Collectionallows none.
Collection不允许。
So, strictly speaking - none of the suggested interfaces provide the desired capability,
However, as others suggested, there are specific implementations of the interfaces that do allow natural order of elements and no duplicates, mainly the SortedSetinterface and its TreeSetimplementation
因此,严格来说 - 建议的接口都没有提供所需的功能,但是,正如其他人所建议的那样,接口的特定实现确实允许元素的自然顺序并且没有重复,主要是SortedSet接口及其TreeSet实现
To further elaborate why Setis not a good option, if you have a variable, let it be mySet, and you want it to be ordered, users are going to be surprised when you use the Setinterface, imaigine the following code:
为了进一步阐述为什么Set不是一个好的选择,如果你有一个变量,让它成为mySet,并且你希望它被排序,当你使用Set界面时,用户会感到惊讶,想象一下以下代码:
public int processMyDataStructure(Set set) {
//some calculation that assumes set is ordered
return result;
}
and users provide you a HashSetas argument - you are going to get a wrong behavior from your method, because Setdoes not guarantee ordering. To avoid it you should have asked for an SortedSetrather than Set.
并且用户为您提供一个HashSet作为参数 - 您将从您的方法中得到错误的行为,因为Set不保证排序。为了避免它,你应该要求一个SortedSet而不是Set。
回答by Marcin Szawurski
I've come over this question yesterday on my interview test and need to comment on that: the question (assuming one of the listed A, B, C or D answers has to be correct) is plainly wrong. There is no correct answer listed.
我昨天在面试中遇到了这个问题,需要对此发表评论:这个问题(假设列出的 A、B、C 或 D 答案之一必须是正确的)显然是错误的。没有列出正确答案。
Nothing in Setinterface guarantees the order in which the elements are to be returned.

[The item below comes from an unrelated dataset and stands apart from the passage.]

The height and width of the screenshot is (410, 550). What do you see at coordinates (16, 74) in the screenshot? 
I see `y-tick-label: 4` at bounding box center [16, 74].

And there is no such thing, as Makotowould like it in his accepted answer, as right implementationthat could theoretically do the job, because we are not asked for any implementation here, but whether interfaceprovides the requested capability.
Set接口中的任何内容都不能保证元素返回的顺序。并且没有这样的事情,正如Makoto在他接受的答案中所希望的那样,作为理论上可以完成这项工作的正确实现,因为这里没有要求我们提供任何实现,但是接口是否提供了请求的功能。
So, the test question with the answers provided is misguided.
因此,提供答案的测试问题是错误的。
Referring a bit more to accepted answer, there is one more reason for it to be wrong. Specifically, Makotoargues, that The List interface will definitely allow duplicates, which instantly rules it out.This argument may be defied by citation from Listspecification saying:
多参考已接受的答案,还有一个原因是错误的。具体来说,Makoto认为,List 接口肯定会允许重复,这会立即排除它。这个论点可能会被List规范中的引用所推翻:
It is not inconceivable that someone might wish to implement a list that prohibits duplicates, by throwing runtime exceptions when the user attempts to insert them, but we expect this usage to be rare
有人可能希望通过在用户尝试插入它们时抛出运行时异常来实现一个禁止重复的列表,这并非不可想象,但我们希望这种用法很少见
so in my opinion, any of the answers given is equally wrong, or, as accepted answerwants it, equally correct, as we are free to write implementation of List (or Map, or Collection) behaving in any way we wish (in boundaries set by an interface specification), but interfaces and their specifications are here to guaranteesome contract, and this question is really about them, not about possible implementations.
所以在我看来,给出的任何答案都同样是错误的,或者,正如公认的答案所希望的那样,同样正确,因为我们可以自由地编写 List(或 Map 或 Collection)的实现,以我们希望的任何方式(在边界内)表现由接口规范设置),但是接口及其规范在这里是为了保证某种契约,这个问题实际上是关于它们的,而不是关于可能的实现。